Currently, I’m using a script to handle duplicates, but due to Airtable's 30-second execution limit, it times out when processing high-volume data. I’d appreciate any suggestions on:
If anyone has successfully managed similar high-volume imports or has insights on achieving faster processing, I’d be grateful for your advice!
Thanks in advance.
Nov 06, 2024 03:32 PM - edited Nov 06, 2024 03:34 PM
Yes, this is super easy to do and only takes a few minutes to setup.
You can do this with Make's CSV automations alongside Make's Airtable integrations.
I give a full step-by-step demonstration on how to do this in this Airtable podcast episode.
If you’ve never used Make before, I’ve assembled a bunch of Make training resources in this thread.
Hope this helps! If you’d like to hire an expert Airtable consultant to help you with anything Airtable-related, please feel free to contact me through my website: Airtable consultant — ScottWorld
Nov 06, 2024 05:53 PM
Hm, you probably already know this, but Airtable's CSV Import extension (https://support.airtable.com/docs/csv-import-extension) comes with functionality to merge / update based on a unique value, which seems like it'd do what you need. I take it you're importing these via an automation or something and so you can't use the extension?
Nov 06, 2024 05:57 PM
Oh, right. I thought that for some reason he couldn't use Airtable's CSV Import extension. That is always the first place to start, before reaching out to 3rd-party tools.
Hope this helps! If you’d like to hire an expert Airtable consultant to help you with anything Airtable-related, please feel free to contact me through my website: Airtable consultant — ScottWorld
Nov 06, 2024 06:48 PM
There is also the Dedupe Extension that can be run manually from a data view after the import is done. If there are duplicates within the CSV (versus between the CSV and existing records), this might be a better option.
However, if you are using the new import CSV from an interface feature and the user does not have access to the data view, you will need to use scripting or a third party tool to detect duplicates. If you go the scripting route, I recommend having a button to manually run the script after the CSV import is done, and not as an automation that triggers off the creation of a new record.

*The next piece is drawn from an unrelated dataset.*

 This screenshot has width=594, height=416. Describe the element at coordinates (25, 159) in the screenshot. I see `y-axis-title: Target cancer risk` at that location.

If your script is timing out at 30 seconds when trying to detect duplicates in only 10,000 records, I suspect that your script could be better written. For example, does your script have nested loops? The dedupe detection scripts that I have written for clients do not have any nested loops.
Nov 06, 2024 07:01 PM
And another limitation of that new Import CSV function is that it doesn’t support importing data into linked record fields.